> _WHAT TO PRODUCE_:
Render the records below as a two-column CSV with the header instruction,answer, one row per record, covering only the lines from the one with "Select the 15625 density value" to the one with "point(21,465)", inclusive. Put each record's text and its answer in a single quoted field apiece, with line breaks changed to spaces.

-- Start EXTRACTED MATERIAL --

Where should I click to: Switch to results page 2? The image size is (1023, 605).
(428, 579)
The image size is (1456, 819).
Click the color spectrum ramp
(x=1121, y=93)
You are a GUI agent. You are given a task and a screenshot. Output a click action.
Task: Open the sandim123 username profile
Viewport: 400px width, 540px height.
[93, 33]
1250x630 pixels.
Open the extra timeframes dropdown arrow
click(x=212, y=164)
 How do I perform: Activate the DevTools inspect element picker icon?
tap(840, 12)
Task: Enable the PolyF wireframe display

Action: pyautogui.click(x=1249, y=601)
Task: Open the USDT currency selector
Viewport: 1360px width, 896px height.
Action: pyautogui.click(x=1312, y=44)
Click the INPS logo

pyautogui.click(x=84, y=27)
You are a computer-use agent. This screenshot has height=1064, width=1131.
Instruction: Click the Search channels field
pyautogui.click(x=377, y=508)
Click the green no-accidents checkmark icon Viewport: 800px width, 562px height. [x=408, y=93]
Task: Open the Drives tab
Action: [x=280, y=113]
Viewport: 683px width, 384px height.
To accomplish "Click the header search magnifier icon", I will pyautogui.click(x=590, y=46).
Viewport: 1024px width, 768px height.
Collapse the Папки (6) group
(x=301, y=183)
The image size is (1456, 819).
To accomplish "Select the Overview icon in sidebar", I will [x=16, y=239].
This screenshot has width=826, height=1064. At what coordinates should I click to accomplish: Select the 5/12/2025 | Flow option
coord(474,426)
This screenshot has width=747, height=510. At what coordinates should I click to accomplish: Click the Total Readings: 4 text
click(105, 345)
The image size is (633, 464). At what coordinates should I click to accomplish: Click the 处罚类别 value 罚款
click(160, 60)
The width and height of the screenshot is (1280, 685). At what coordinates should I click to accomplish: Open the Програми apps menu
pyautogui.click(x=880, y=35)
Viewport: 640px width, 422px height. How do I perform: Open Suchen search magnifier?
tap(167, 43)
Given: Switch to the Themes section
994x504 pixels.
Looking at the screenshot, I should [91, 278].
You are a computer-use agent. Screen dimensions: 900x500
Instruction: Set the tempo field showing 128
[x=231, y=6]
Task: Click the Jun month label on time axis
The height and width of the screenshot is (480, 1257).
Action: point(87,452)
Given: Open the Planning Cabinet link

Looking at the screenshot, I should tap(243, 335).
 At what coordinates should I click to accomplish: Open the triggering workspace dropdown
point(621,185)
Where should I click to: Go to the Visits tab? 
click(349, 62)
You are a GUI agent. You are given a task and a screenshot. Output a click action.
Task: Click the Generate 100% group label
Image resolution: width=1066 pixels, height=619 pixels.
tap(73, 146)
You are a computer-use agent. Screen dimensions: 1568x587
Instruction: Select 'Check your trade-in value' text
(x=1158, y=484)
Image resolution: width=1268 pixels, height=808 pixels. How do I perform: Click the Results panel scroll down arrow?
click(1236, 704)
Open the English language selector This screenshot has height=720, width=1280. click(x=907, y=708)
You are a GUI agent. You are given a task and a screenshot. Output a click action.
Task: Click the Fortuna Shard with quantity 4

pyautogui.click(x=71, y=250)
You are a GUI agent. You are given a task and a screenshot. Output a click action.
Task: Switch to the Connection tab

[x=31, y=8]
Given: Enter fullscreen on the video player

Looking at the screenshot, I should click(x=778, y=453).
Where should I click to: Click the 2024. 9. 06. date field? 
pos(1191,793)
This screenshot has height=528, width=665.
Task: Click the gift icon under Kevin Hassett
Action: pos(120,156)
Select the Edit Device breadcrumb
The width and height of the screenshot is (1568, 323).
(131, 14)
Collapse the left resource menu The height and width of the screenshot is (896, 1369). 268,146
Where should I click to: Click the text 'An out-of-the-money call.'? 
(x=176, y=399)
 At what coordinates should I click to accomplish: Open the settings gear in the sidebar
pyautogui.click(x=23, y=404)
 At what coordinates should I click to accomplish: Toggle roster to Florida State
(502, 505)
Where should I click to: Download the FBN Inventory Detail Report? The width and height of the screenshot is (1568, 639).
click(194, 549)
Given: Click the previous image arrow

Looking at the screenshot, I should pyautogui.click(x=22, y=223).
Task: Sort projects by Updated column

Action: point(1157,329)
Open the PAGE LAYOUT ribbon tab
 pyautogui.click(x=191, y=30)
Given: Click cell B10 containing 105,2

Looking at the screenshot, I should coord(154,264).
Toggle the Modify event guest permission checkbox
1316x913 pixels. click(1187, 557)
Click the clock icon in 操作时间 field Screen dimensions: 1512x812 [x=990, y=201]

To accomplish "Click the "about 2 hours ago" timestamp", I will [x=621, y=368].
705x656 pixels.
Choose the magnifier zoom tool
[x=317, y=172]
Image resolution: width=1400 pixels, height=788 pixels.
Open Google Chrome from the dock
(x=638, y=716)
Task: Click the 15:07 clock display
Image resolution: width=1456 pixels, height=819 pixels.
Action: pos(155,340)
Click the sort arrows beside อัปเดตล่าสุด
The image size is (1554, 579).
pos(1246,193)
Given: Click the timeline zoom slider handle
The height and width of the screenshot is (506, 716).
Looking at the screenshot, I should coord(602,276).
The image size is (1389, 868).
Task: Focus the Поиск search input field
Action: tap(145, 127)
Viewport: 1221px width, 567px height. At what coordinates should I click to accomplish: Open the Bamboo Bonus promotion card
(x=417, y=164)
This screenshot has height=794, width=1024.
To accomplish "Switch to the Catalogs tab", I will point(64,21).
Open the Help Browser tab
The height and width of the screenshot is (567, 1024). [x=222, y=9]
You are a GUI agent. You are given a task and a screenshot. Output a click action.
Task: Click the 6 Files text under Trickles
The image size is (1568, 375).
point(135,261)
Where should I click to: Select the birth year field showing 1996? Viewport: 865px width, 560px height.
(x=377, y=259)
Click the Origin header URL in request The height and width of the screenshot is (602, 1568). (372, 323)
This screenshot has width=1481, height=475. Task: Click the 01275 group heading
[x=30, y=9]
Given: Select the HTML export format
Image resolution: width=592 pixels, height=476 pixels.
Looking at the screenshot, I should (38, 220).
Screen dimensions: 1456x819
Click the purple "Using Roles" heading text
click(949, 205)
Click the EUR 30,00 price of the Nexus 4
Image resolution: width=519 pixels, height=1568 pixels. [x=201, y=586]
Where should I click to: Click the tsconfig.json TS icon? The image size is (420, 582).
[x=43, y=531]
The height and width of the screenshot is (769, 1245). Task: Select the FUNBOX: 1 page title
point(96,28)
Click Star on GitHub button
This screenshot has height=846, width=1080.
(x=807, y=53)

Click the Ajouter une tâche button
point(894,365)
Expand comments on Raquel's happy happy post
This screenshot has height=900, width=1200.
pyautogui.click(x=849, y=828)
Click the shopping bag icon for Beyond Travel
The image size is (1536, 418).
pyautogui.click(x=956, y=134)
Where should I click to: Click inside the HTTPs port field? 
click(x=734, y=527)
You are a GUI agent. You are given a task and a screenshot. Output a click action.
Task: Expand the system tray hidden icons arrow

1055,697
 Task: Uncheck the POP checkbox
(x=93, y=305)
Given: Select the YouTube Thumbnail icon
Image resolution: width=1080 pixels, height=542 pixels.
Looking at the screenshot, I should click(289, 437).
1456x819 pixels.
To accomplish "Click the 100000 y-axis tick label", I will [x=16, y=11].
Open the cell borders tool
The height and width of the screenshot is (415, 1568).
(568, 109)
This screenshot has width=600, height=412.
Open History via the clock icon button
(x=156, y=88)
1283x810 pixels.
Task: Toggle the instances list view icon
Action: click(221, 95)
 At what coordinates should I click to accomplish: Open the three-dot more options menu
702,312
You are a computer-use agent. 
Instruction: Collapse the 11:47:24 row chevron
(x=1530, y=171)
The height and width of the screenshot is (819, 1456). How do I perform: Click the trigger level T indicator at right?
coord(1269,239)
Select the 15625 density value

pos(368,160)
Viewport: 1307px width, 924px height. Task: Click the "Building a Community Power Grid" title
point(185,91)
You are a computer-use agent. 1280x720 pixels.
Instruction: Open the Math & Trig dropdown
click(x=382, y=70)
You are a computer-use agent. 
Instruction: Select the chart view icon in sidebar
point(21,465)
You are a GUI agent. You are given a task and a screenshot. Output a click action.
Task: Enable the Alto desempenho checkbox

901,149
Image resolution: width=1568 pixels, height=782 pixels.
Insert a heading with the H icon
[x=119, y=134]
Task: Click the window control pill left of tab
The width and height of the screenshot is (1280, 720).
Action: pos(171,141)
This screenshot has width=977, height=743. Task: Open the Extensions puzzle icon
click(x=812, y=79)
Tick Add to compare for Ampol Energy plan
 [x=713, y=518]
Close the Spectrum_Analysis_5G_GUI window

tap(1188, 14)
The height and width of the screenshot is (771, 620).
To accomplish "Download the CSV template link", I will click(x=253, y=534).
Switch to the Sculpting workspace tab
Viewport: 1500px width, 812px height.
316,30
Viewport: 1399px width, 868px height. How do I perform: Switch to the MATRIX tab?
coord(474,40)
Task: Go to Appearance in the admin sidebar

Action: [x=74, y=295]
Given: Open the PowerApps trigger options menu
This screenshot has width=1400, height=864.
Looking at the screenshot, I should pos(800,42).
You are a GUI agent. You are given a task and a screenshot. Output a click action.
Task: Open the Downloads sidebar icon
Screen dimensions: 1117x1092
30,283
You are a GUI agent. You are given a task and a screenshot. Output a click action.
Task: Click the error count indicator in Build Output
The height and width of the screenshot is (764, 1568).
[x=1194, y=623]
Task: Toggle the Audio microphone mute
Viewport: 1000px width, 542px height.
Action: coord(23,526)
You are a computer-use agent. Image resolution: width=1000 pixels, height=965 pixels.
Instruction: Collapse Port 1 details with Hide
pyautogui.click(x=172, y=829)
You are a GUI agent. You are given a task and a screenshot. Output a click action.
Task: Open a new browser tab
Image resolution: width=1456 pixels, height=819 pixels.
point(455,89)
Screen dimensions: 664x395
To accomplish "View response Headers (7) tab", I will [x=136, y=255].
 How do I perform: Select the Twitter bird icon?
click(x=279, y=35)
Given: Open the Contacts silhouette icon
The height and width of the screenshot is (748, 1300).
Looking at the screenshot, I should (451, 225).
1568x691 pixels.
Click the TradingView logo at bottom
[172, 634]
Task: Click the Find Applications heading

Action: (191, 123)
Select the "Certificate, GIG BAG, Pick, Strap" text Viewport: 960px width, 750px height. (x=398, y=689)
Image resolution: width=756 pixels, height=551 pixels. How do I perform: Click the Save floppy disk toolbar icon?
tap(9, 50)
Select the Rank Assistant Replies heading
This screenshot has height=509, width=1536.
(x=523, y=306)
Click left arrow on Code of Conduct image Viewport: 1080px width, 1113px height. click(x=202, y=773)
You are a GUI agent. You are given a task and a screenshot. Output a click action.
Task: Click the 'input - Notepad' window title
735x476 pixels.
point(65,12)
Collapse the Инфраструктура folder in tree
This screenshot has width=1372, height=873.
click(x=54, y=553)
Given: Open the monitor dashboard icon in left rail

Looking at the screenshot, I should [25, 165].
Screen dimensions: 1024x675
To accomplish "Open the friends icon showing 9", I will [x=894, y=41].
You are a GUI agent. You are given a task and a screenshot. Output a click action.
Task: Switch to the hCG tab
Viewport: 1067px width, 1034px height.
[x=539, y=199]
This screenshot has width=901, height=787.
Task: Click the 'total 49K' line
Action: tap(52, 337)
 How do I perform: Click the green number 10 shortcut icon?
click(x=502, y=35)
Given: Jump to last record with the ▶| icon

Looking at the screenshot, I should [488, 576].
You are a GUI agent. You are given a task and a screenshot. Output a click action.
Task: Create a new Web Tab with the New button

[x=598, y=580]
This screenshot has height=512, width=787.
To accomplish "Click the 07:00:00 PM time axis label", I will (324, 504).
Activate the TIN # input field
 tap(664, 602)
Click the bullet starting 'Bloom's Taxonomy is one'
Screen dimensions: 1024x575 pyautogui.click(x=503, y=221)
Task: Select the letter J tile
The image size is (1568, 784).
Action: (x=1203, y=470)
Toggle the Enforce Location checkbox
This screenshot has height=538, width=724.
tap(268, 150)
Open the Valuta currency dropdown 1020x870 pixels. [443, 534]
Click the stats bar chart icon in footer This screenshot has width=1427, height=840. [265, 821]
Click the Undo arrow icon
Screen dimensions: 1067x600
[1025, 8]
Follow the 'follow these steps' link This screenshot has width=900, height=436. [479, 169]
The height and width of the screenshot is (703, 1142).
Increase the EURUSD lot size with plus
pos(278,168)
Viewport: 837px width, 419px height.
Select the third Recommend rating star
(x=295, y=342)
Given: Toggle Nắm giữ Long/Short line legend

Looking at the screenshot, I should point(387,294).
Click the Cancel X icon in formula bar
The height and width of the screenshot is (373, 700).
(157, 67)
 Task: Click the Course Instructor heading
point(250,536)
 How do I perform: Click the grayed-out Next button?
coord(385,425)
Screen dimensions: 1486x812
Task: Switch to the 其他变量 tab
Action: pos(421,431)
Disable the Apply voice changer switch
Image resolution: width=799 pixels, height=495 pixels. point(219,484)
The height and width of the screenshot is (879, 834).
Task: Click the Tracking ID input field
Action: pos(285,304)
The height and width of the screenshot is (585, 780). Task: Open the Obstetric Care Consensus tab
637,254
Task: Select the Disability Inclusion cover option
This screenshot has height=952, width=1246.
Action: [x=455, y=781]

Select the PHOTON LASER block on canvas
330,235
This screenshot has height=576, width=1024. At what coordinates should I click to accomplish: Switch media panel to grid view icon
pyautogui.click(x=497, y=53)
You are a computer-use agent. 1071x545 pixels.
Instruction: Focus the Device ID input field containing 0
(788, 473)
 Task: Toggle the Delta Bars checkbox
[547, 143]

-- End EXTRACTED MATERIAL --

> _REPLY_:
instruction,answer
"Select the 15625 density value","pos(368,160)"
"Viewport: 1307px width, 924px height. Task: Click the ""Building a Community Power Grid"" title","point(185,91)"
"You are a computer-use agent. 1280x720 pixels. Instruction: Open the Math & Trig dropdown","click(x=382, y=70)"
"You are a computer-use agent. Instruction: Select the chart view icon in sidebar","point(21,465)"